Estrenos 25julio2014Dejamos atrás otro mes de este 2014, y lo hacemos con una serie de estrenos de lo más variopinto. Desde comedias hasta nuevos intentos por sustituir a las grandes sagas adolescentes de los últimos años, pasando por thrillers que tratan de hacer evolucionar fórmulas ya utilizadas o cintas que, simple y llanamente, abordan la violencia de un modo adulto. Ninguno de ellos se antoja, al menos en un primer momento, como un gran blockbuster, pero todos tratarán de hacer olvidar el buen sabor de boca dejado por la conquista de los simios. Eso sí, las novedades de hoy, 25 de julio, pueden atraer a todo tipo de espectadores, desde los fans de la comedia norteamericana moderna hasta los seguidores del cine europeo o asiático. Y como siempre, el repaso comienza con las producciones que nos llegan desde Estados Unidos.

Entre ellas destaca sobremanera Sex Tape: Algo pasa en la nube, comedia que como su propio título indica aborda las grabaciones de sexo caseras. En concreto, la trama se centra en una pareja que ha perdido la llama de la pasión. Casados y con dos hijos, su vida laboral y familiar apenas les deja tiempo para ellos, por lo que una noche en la que finalmente logran quedarse solos deciden grabarse realizando todas las posturas de una guía sexual. Sin embargo, el vídeo es subido accidentalmente a la nube, comenzando una difusión viral por todo el mundo que deberán detener antes de que sea demasiado tarde. Esta gamberra y disparatada comedia está dirigida por Jake Kasdan, quien vuelve a contar con Cameron Díaz (Algo pasa con Mary) y Jason Segel (serie Cómo conocí a vuestra madre) después de que los tres colaborarán en Bad teacher (2011). Además de esta pareja, el reparto principal está integrado por Rob Corddry (Dolor y dinero), Ellie Kemper (Infiltrados en clase) y Rob Lowe (Behind the Candelabra).
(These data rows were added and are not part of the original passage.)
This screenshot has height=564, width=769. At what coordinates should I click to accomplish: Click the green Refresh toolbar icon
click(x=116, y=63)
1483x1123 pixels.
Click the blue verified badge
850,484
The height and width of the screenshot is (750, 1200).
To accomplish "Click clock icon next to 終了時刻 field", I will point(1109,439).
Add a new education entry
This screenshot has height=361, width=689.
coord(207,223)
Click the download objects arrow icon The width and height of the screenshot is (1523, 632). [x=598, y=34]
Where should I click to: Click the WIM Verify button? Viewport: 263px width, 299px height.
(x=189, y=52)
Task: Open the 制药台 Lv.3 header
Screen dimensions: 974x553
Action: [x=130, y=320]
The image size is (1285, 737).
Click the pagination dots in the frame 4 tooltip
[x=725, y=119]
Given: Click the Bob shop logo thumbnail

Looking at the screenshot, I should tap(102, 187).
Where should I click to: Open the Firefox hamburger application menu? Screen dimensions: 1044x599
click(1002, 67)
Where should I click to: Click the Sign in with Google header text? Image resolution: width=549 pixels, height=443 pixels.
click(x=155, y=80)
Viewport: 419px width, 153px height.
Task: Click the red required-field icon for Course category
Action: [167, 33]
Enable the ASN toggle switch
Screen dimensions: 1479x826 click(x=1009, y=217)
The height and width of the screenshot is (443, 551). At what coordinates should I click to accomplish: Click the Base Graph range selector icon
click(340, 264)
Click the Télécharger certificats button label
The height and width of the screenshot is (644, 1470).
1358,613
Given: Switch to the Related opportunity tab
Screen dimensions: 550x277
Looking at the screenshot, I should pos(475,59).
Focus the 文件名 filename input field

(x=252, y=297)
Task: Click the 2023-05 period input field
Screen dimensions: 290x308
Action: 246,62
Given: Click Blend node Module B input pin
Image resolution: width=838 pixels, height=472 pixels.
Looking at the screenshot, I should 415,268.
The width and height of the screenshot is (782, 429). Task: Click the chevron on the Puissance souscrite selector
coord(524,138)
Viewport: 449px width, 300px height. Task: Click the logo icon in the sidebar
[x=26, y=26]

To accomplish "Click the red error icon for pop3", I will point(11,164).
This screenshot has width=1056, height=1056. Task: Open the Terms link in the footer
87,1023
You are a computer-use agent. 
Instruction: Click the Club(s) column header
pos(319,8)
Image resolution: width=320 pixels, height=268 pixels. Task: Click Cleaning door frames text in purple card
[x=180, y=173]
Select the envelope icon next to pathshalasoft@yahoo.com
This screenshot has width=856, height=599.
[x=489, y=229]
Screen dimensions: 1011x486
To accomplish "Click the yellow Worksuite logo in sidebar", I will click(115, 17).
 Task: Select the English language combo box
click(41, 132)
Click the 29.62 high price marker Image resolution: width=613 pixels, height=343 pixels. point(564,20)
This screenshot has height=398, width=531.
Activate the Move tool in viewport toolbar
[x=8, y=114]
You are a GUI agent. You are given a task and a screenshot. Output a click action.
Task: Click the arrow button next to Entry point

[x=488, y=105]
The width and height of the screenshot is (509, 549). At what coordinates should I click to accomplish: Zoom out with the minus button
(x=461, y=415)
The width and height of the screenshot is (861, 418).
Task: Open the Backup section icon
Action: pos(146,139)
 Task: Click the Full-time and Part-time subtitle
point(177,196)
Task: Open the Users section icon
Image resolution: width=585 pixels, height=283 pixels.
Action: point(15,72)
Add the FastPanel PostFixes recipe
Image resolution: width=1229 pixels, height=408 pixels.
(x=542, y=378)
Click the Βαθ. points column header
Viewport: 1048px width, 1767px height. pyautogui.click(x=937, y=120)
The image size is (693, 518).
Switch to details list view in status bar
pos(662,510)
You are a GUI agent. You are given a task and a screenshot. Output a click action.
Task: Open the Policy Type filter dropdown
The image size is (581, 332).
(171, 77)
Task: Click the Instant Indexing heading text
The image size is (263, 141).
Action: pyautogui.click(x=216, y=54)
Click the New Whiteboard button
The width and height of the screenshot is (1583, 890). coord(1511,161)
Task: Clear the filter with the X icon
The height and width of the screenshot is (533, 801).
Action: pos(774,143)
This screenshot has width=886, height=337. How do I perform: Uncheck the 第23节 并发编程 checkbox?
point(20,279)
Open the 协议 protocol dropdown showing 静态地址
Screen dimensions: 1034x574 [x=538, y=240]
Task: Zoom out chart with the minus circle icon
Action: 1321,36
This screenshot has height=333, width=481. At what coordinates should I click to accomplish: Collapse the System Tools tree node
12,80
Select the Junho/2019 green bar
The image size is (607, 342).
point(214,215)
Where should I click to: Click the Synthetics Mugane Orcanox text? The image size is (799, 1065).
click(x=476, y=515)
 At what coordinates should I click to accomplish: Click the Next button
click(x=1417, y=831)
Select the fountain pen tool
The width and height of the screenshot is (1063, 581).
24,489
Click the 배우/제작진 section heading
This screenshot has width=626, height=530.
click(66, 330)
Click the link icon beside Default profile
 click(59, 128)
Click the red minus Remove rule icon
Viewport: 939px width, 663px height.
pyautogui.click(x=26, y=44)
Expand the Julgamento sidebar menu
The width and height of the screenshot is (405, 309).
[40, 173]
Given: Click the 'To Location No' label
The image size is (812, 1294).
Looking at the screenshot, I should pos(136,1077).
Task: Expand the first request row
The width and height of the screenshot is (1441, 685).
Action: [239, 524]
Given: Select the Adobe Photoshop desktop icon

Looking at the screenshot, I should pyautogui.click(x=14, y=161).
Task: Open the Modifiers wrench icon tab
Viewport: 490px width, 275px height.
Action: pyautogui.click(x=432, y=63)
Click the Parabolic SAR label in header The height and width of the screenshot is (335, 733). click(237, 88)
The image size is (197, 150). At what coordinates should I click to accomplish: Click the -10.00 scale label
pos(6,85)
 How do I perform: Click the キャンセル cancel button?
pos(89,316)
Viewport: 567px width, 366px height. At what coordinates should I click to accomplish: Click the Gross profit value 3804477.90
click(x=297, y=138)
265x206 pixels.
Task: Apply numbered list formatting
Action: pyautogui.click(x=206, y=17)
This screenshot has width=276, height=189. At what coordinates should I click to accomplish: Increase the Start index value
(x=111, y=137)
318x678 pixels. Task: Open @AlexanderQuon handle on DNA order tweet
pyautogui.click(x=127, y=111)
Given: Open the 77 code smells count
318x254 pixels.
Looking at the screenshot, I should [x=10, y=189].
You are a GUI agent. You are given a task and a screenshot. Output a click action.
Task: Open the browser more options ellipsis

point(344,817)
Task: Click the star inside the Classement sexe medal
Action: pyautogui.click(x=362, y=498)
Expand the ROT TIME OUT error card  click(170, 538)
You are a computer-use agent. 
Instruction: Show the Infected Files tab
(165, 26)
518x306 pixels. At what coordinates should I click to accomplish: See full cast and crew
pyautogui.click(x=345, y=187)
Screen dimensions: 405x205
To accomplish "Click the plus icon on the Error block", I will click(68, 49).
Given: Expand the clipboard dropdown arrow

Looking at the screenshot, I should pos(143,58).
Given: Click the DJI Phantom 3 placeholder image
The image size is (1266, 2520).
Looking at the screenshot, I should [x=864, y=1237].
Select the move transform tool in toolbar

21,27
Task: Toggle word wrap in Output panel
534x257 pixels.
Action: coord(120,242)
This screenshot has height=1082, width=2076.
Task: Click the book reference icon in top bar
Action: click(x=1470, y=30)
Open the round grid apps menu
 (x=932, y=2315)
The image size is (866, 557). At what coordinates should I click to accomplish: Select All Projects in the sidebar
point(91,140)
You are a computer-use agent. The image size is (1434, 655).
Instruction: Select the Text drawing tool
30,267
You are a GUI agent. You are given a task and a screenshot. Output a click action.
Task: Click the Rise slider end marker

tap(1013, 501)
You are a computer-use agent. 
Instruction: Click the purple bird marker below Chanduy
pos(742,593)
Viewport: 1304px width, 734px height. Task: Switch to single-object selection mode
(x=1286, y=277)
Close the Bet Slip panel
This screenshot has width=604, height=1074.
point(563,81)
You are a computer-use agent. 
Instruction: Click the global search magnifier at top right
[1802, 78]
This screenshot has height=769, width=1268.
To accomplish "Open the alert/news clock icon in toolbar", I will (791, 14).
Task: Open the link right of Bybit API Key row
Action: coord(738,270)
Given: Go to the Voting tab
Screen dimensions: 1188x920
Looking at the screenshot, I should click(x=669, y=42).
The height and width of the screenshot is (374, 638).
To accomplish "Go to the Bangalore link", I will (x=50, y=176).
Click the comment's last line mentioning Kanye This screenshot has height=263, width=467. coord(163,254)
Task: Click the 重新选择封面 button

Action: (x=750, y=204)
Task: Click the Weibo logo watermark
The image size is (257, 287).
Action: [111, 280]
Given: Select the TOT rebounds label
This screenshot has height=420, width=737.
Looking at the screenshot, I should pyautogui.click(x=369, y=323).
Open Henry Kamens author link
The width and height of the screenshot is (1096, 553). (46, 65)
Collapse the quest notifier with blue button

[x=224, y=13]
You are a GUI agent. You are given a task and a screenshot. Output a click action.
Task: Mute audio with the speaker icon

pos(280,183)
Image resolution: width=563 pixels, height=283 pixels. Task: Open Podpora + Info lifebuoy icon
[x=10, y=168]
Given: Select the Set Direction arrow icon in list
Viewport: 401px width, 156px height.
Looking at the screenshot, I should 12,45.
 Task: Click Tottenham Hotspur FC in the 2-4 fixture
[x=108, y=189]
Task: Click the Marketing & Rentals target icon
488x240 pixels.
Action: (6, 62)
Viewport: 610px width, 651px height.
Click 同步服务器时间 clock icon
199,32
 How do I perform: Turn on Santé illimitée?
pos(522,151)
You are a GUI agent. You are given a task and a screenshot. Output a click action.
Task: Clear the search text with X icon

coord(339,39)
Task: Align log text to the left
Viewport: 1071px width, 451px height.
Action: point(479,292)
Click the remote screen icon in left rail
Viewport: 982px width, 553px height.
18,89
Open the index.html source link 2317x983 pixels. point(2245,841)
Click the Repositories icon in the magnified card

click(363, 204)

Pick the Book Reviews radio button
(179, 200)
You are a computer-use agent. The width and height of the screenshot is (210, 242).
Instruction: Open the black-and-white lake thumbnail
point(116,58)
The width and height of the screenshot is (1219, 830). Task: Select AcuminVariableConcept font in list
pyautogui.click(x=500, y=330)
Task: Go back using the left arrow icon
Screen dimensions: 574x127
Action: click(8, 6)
Muy distinto es el cariz de Vampire Academy, adaptación de la novela adolescente escrita por Richelle Mead que busca, en cierto modo, ocupar el vacío dejado por sagas cinematográficas como Crepúsculo. A medio camino entre el drama, la ciencia ficción y la acción, el film narra la vida de una joven vampiresa de la realeza que vive enclaustrada en una academia donde se la educa para llegar a convertirse en la persona que está destinada a ser. Sin embargo, para encontrar su camino la joven deberá decidir entre hacer caso a sus sentimientos o acatar las estrictas directrices de su mentor, de quien poco a poco se enamora. Todo con la amenaza constante de aquellos que quieren verla muerta junto al resto de la familia real. Mark Waters (Chicas malas) es el elegido para poner en imágenes la historia, mientras que frente a la cámara encontramos a Zoey Deutch (Hermosas criaturas), Lucy Fry (serie Las sirenas de Mako), Olga Kurylenko (Oblivion), Danila Kozlovsky (Dukhless), Gabriel Byrne (El capital) y Sarah Hyland (serie Modern Family).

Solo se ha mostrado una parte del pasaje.